I've learned a lot since during those first few years in L.A.  Based on experience, I've come up with a list of L.A. Road Rules that may prove helpful-- especially if you just moved here OR you're just visiting, like my friend.

L.A. Road Rules

1. Pedestrians have the right-of-way.
Those little blinking orange lights on the street (or subtle beeping noises you hear) along major streets mean something.
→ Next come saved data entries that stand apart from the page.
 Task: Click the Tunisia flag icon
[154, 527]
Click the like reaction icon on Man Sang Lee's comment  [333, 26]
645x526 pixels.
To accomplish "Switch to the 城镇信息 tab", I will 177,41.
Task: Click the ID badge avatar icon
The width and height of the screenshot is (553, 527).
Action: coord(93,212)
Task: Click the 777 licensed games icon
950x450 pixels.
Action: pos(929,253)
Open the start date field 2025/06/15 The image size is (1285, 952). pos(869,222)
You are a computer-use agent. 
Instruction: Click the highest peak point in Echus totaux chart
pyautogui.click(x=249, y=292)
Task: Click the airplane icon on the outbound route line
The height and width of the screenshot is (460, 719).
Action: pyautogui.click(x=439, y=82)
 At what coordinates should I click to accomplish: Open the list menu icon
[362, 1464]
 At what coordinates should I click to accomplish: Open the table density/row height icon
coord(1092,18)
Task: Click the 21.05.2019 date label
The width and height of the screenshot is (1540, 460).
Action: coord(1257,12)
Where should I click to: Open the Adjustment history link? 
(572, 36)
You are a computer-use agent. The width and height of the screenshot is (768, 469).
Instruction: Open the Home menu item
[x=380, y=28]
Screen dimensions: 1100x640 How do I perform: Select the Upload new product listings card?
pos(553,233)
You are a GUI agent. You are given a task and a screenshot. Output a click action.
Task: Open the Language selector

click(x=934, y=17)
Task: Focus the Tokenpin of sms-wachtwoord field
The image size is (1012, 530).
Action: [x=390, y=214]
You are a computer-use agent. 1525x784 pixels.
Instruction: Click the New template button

I came close to hitting a pedestrian along Sunset Blvd. because I didn't know this (and I barely saw him in time.)

2. Out-of-state plates make you a sucker.
Once, while waiting to turn right, an impatient driver swerved around me and yelled: "Go Back to Nebraska!" I was waiting for a pedestrian to cross the street--guess that makes me the dumb ass, out-of-stater.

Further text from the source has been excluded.